▶ TASK: According to the radio installation excerpt, why is it better to put a tuner on the antenna even though the radio has its own tuning? Answer in one to three sentences.

▶ EXCERPT:
════

Midwinter calling - day 19, Installation

Midwinter calling, day 19

Installation

The biggest remaining radio problems are antennas and antenna cable. In addition to sheer size and mounting problems, I have to use free-wire ladder as the feeding cable, which needs to be matched to the radios impedance once I have mounted the antenna, and it will be affected by rain and ice. The radio has its own tuning, and it is better to put a tuner on the antenna, so that the radio can be moved or replaced, and the antenna keeps its tuning, and the antennas static discharge and lightning protection are connected. If it's not one problem, it's something else.

I expect there will be several antennas - partly because it will be fun to experiment - but I prioritize a simpler loop antenna and NVIS dipole, i.e. an antenna that radiates upwards and uses the ionosphere to bounce the transmission back down to earth and reach other stations that should be the most used antenna. I hope that with the sensitivity of my radios and antennas it will work up to 400km or so, although the NVIS principle itself can work much longer. 400km covers the whole of southern Sweden to Stockholm, Gotland, all of Denmark and Norway to the north of Hardangervidda. Where I have problems fitting a dipole or similar like on the ship it can be a long curved rod, compact loop antenna or a magnetic loop antenna, but they have around 10-15dB loss compared to a dipole, and loops are very narrowband and I have to make sure no one is near the antenna due to high voltage across the gap. The difference in loss and other signal path can be so great that a loop antenna does not make contact at all, while the dipole reaches 1000km with good contact.

════

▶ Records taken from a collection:
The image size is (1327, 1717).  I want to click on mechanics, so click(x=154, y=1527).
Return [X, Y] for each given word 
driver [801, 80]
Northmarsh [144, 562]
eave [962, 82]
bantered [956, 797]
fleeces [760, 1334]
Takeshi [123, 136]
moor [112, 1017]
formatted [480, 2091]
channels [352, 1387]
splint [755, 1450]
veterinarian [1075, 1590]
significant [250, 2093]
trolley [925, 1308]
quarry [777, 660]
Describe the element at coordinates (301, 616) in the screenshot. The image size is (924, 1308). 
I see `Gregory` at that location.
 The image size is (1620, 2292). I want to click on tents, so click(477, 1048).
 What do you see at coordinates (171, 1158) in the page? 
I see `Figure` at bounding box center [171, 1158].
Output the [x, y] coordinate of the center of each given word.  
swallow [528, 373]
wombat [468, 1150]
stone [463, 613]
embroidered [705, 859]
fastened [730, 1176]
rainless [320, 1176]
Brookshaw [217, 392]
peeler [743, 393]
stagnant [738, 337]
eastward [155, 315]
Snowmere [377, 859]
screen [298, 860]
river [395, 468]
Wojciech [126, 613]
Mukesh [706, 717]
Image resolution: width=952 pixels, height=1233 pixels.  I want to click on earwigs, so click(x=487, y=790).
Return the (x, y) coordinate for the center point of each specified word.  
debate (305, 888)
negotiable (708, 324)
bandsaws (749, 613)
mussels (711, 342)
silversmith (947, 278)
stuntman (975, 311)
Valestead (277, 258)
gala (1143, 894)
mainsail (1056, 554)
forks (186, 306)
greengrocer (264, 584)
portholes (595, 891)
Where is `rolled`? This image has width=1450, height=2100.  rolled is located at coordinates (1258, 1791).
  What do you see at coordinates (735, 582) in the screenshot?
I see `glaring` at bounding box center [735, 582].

════

▶ WRITTEN SOLUTION: A tuner on the antenna lets the radio be moved or replaced while the antenna keeps its tuning. It also keeps the antenna's static discharge and lightning protection connected.